Je ne connaissais
Jean-Michel Maulpoix que par l'analyse remarquable qu'il a faite de l'
oeuvre poétique de
Philippe Jaccottet, un poète que j'admire et dont je chéris la poésie.
Ce sont les commentaires passionnants de mes amies et amis babeliotes, Hordedu Contrevent, jvermeer et Pasoa qui m'ont amené à lire ce livre dans lequel le recueil
Une histoire de bleu est suivi par celui intitulé Un instinct de ciel.
Ce sont deux recueils merveilleux, sublimes, avec une forte dimension métaphysique, dont le fil conducteur est de questionner avec acuité et parfois pessimisme le sens de notre vie humaine.
Il y a, je trouve, filiation avec
Baudelaire, le
Baudelaire de Spleen et Idéal, de Mort.
Quelques remarques d'abord sur la construction du recueil
Une histoire de bleu.
Il comporte des textes plus brefs que l'autre recueil, et rassemblés en 9 chapitres.
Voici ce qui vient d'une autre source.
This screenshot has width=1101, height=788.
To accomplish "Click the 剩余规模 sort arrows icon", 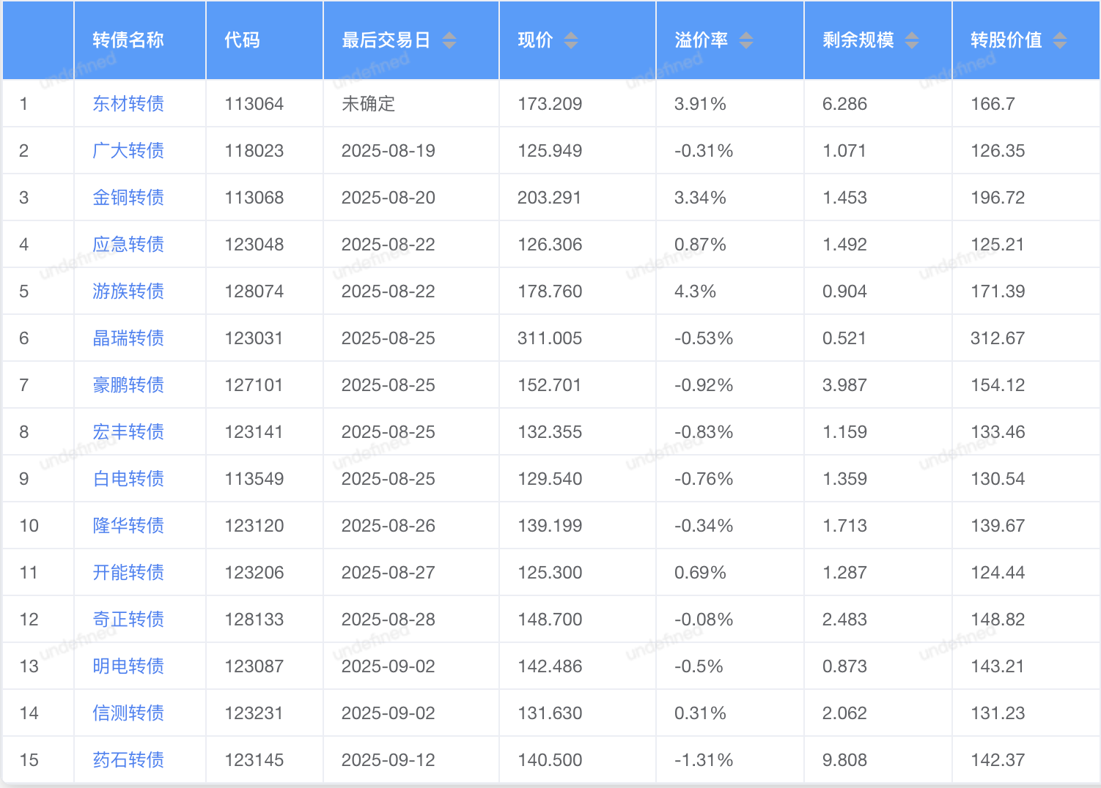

L'auteur a-t-il choisi ce chiffre sciemment, sachant qu'en numérologie il est associé à la couleur bleu marine, et qu'il symbolise l'idéal, la perfection, la vie et l'amour? Je ne sais pas, mais c'est troublant.
L'ensemble est structuré de manière symétrique autour du cinquième chapitre le grand pavois, le seul intégralement écrit en vers libres, qui représente une sorte de césure dans le recueil, et dont l'objet est une critique
du lyrisme de pacotille
de la poésie associée au bleu.
Le bleu est le thème sous-jacent, avec ses messagers métaphoriques: la mer, le ciel, l'amour.
Le premier poème annonce tout de suite la « couleur », qui va parcourir tout le recueil, celle de l'insaisissable, et aussi de la finitude de l'être humain.
“ Nous écoutons monter en nous le chant inépuisable de la mer qui dans nos têtes afflue puis se retire, comme revient puis s'éloigne le curieux désir que nous avons du ciel, de l'amour, et de tout ce que nous ne pourrons jamais toucher des mains. »
La mer d'abord, changeante, , « la mer, la mer, toujours recommencée », comme l'a écrit
Paul Valéry avec lequel le poète a, je trouve, une parenté. La mer, semblable à la destinée incertaine des êtres humains, mais aussi la mer immuable qui sera toujours là quand nous ne serons plus.
Le ciel comme image de l'idéal, du sacré. Et si Dieu, les dieux, ne sont pour l'auteur qu'une invention humaine, le besoin de sacré est là sans que l'on en comprenne le sens. Il y a d'ailleurs un magnifique poème intitulé Ame, qui questionne son existence:
« Pour cela dont on ne sait rien. Sinon la question sourde. La demande obstinée. …. »
Tout le chapitre « Une incertaine église » développe aussi ce thème. Ainsi:
« Orthodoxie du bleu.
Il va pieds nus derrière le bleu.
Il marchera longtemps vers l'horizon, sous l'abside fortifiée du ciel. Pour le grand sacerdoce de la mer et sa liturgie d'algues sombres. »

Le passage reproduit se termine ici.